Fragmento del documento.
---
Apuntes de Diego “El Sereno”
Séptima parte
Las chozas de Juan Luis
Mi abuelo Diego “El Sereno”, me contaba cuando yo era un chaval, de sus andanzas por la serranía cordobesa, incluso desde antes de afincarse en Navaldurazno.
Juan Luis era muy conocido de este mi abuelo. Pertenecía a una familia muy numerosa afincada por allí desde muchos años, en unos terrenos de propiedad casi desconocida.
Vivía en unas chozas de medias paredes, cerca del río Bembézar, en lugar denominado, “Las Vegas de Palacio”. Y daban cobijo nocturno a todos los miembros de la Cuerda, todo el tiempo que permanecían cazando por la sierra de “La Albarrana”, “El Cabril”, que había muchas perdices por entonces, y allí sacaban el jornal como ellos decían.
Tenían un recovero con una mula que llevaba todos días la caza a Constantina, para venderla y de camino traía comestibles y artículos de primera necesidad.
---
Entradas registradas.

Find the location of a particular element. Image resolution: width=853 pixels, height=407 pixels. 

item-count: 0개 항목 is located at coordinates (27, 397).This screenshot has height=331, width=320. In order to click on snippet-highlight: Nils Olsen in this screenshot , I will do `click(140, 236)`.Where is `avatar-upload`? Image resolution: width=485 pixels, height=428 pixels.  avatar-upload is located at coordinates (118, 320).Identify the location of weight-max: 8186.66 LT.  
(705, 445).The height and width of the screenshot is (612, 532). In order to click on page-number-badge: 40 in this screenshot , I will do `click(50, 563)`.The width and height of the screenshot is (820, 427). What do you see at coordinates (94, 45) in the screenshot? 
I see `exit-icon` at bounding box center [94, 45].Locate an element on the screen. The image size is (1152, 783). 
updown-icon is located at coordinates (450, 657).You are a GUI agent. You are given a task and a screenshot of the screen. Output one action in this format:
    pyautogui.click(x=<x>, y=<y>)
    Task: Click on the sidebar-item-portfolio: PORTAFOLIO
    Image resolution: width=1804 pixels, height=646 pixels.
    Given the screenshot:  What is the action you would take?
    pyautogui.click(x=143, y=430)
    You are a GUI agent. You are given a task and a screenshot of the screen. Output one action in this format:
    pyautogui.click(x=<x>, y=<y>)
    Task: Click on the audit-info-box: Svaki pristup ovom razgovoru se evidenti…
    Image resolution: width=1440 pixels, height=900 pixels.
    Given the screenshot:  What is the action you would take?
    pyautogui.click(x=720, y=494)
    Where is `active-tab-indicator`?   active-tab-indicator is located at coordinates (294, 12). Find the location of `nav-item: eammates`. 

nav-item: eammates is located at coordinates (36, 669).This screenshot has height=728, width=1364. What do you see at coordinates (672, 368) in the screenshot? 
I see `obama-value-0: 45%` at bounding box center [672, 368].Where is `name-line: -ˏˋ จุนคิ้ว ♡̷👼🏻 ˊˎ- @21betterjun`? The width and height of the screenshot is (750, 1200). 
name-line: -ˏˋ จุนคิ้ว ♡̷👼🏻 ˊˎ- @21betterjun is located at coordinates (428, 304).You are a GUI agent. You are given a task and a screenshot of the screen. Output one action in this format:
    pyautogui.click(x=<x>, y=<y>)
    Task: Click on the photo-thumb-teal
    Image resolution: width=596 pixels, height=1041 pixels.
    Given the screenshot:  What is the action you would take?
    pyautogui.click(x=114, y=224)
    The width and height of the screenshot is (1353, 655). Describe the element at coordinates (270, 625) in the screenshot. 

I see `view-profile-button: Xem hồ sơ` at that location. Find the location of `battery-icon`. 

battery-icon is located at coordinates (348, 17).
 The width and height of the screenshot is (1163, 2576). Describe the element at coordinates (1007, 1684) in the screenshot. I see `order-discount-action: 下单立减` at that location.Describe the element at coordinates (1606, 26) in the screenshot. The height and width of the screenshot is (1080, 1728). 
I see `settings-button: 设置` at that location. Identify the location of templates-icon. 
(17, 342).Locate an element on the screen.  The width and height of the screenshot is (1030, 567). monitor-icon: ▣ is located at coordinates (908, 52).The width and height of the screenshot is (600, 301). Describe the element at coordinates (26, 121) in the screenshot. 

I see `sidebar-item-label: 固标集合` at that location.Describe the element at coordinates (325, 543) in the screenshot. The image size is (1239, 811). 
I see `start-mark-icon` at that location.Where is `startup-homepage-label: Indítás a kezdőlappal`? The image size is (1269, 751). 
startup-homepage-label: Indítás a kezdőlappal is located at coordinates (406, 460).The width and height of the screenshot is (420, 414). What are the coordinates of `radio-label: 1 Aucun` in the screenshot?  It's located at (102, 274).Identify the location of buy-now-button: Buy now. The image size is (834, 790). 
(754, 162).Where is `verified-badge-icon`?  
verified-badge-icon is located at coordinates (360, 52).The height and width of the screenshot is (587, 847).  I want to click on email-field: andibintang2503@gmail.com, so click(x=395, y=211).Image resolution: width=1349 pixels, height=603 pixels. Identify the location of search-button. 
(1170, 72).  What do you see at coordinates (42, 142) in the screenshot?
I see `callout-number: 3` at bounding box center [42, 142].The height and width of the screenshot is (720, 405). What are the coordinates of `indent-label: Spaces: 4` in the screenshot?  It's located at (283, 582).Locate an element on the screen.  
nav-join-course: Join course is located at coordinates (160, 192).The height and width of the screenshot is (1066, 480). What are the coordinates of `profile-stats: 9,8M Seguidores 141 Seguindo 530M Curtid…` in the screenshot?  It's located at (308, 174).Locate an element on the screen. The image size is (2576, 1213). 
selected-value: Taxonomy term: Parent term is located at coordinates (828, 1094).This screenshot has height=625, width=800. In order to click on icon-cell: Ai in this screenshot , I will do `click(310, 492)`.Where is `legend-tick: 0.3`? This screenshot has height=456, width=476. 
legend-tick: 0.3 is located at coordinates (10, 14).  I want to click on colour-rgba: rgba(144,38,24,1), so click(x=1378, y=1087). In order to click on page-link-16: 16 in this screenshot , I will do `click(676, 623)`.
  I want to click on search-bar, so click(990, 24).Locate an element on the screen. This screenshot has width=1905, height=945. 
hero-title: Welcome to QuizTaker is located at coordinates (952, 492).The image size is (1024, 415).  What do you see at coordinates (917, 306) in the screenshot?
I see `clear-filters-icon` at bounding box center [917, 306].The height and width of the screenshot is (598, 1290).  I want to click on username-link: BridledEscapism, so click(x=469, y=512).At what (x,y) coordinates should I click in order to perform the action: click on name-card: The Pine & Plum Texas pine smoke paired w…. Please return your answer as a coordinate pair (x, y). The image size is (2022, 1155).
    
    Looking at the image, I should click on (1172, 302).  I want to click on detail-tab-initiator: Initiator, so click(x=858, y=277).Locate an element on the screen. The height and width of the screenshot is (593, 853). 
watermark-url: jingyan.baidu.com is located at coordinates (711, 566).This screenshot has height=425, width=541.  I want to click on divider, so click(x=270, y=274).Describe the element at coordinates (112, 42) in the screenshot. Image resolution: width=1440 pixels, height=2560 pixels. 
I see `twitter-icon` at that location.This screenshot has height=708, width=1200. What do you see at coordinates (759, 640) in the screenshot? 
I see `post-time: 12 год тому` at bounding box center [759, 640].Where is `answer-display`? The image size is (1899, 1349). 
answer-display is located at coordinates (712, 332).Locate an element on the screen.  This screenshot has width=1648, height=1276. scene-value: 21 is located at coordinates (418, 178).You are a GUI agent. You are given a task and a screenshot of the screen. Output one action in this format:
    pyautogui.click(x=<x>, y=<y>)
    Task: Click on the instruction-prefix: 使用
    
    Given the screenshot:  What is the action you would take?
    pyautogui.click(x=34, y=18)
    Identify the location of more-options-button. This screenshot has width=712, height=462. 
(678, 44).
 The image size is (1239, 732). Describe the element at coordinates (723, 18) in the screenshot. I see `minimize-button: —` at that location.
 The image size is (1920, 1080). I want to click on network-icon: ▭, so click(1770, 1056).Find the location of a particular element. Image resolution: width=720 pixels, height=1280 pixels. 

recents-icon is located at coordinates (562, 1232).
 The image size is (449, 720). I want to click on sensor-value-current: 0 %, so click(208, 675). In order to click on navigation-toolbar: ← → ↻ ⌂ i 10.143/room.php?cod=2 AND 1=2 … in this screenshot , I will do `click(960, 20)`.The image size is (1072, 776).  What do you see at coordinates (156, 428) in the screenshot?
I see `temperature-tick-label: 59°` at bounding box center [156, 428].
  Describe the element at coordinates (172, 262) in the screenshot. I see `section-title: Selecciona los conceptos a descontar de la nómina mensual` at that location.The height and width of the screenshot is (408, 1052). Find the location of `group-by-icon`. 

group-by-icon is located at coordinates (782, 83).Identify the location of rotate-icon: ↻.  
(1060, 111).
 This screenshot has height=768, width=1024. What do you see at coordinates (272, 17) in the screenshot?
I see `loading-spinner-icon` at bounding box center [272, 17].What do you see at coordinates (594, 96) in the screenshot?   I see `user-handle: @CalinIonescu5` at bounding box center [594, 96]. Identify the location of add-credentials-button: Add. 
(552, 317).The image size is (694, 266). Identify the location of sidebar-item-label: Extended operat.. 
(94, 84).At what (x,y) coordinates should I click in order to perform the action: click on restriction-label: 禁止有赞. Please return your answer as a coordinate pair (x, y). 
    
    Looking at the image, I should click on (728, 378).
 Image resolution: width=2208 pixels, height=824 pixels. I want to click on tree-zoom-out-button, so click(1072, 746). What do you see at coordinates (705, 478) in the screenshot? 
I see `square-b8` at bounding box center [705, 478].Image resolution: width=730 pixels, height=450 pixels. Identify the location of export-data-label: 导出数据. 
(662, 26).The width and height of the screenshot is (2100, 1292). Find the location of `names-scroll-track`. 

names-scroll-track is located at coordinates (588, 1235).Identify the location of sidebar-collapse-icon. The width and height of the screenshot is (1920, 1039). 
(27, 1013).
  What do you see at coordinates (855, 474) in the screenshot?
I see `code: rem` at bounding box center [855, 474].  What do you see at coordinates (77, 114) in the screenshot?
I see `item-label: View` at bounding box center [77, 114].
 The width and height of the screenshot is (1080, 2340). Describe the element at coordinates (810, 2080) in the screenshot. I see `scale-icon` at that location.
---
Acciones a realizar.
- 1) Cita literalmente el relato sobre las chozas de Juan Luis desde "Séptima parte" hasta "de primera necesidad.".
- 2) Continúa el relato sobre las chozas de Juan Luis a partir del punto en que termina.

Respuestas por tarea.
- 1)
Séptima parte
Las chozas de Juan Luis
Mi abuelo Diego “El Sereno”, me contaba cuando yo era un chaval, de sus andanzas por la serranía cordobesa, incluso desde antes de afincarse en Navaldurazno.
Juan Luis era muy conocido de este mi abuelo. Pertenecía a una familia muy numerosa afincada por allí desde muchos años, en unos terrenos de propiedad casi desconocida.
Vivía en unas chozas de medias paredes, cerca del río Bembézar, en lugar denominado, “Las Vegas de Palacio”. Y daban cobijo nocturno a todos los miembros de la Cuerda, todo el tiempo que permanecían cazando por la sierra de “La Albarrana”, “El Cabril”, que había muchas perdices por entonces, y allí sacaban el jornal como ellos decían.
Tenían un recovero con una mula que llevaba todos días la caza a Constantina, para venderla y de camino traía comestibles y artículos de primera necesidad.

- 2)
Una de las veces que llegara, mi abuelo por allí, encontró a la familia de Juan Luis, muy apenada. Las mujeres llorando se les echaron en sus brazos. Diego por Dios nos han robado una collera de mulas, y “El Sereno”, no dudó en ningún momento, y puso en marcha su estrategia. Conocedor como nadie de la sierra, y haciendo gala de sus poderosas piernas, emprendió la búsqueda de las mulas con su inseparable cabrero.
Tras las huellas, tomaba los atajos que él conocía perfectamente, para darles alcance cuanto antes a los ladrones, hasta que en uno de los pocos vados del río Nevado, divisó a dos individuos montando las mulas, y sin mediar palabra, como él sabía hacer las cosas, les mandó un par de recados con el cabrero.
Los cacos comprendieron enseguida que aquello no era en broma y abandonaron las mulas, para huir en desesperada carrera por aquellos campos de Dios.
Los hombres que andaban con las labores del campo, fueron los primeros en divisar a “El Sereno” con las mulas, y dando gritos de alegría llamaron a las mujeres, para que vieran como este buen samaritano regresaba feliz. Con lo que tanto significaba para aquella familia.
Aquella familia nunca supo cómo pagar el gesto de aquel buen hombre, que, sin pensarlo, se lanzó al encuentro de aquellos cuatreros para arrebatarles el botín.
No hace mucho tuve la oportunidad, monteando el pedrejón, de pasar por aquel lugar, donde todavía se conservan unos paredones de lo que fue la vivienda de aquella familia, llamada “Las chozas de Juan Luis”.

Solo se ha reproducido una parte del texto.